Today, Bloganuary asks, "What fear have you conquered?" I think that in terms of serious fears, it's impossible to ever make them go completely. But you can conquer them to the point where they no longer impede your regular functioning. I have many fears. I'm a big old coward. Most of my fears related to social phobia and leaving the apartment have not yet been resolved. However, I can think of an unrelated fear that I conquered: my fear of dogs.

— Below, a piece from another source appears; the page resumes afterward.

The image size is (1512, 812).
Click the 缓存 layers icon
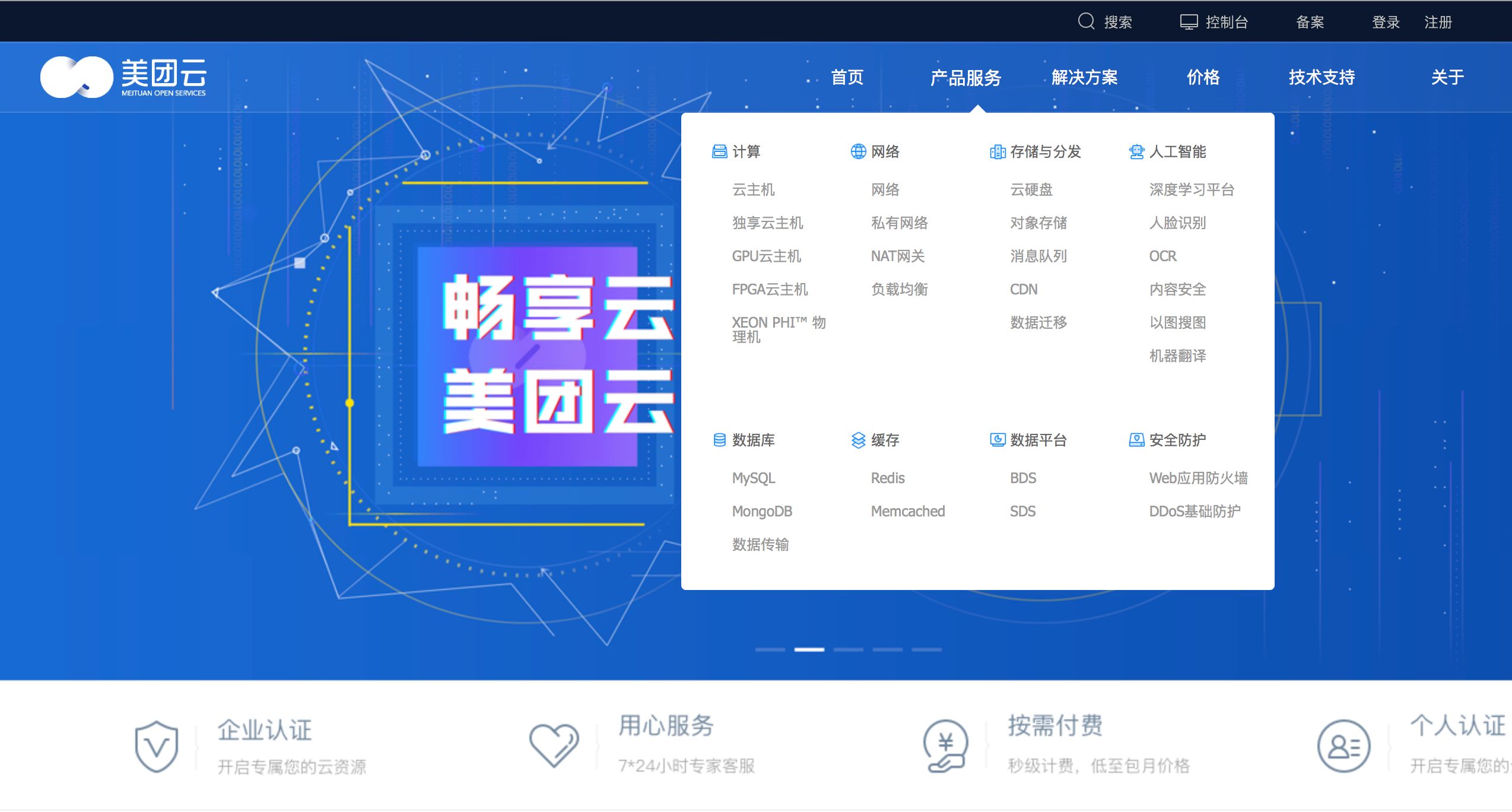[858, 440]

I've been bitten by dogs several times when I was very young. On one particular occasion, I was bitten close to the neck (under my chin) and it could have gone very badly for me. I was pretty lucky. I also got spooked a lot by big neighborhood dogs that ran around without leashes or owners. These dogs were usually not aggressive, but they still scared me. When I was ten to eleven, my fear of dogs was at its strongest, such that I couldn't take walks in the neighborhood and I would tremble and get sick when passing a barking, leashed dog.



Despite being so afraid I could barely function, I also loved dogs. In general, I love animals. That's how I was able to fight back against the fear. I love dogs more than I fear them. I really wanted to be able to pet cute dogs and play with friendly dogs. So, I did some unofficial exposure therapy, getting used to the regular dogs at two different park areas. I also trained myself to stop running when feeling threatened. I would stand very still, with my hands in the pockets of my big hoody, when a big dog approached. I got better and better at reading their body language and finding out when it was ok to touch them.


Looking back, I kind of don't know how I managed to do all this by myself. It's a pretty big deal to conquer such a strong fear without much outside guidance. But I did it. Now, I could take neighborhood walks again and sometimes pet the dogs I encountered if their owners were there and it was safe. The fear of dogs is and always be in the back of my mind. I can't ever shake it completely. Part of me sees a big dog and can't help imagining it biting my throat. But I can act more confident than I actually feel, apply rational thinking, and remember my training. Usually, I'm able to befriend dogs, and this makes me happy.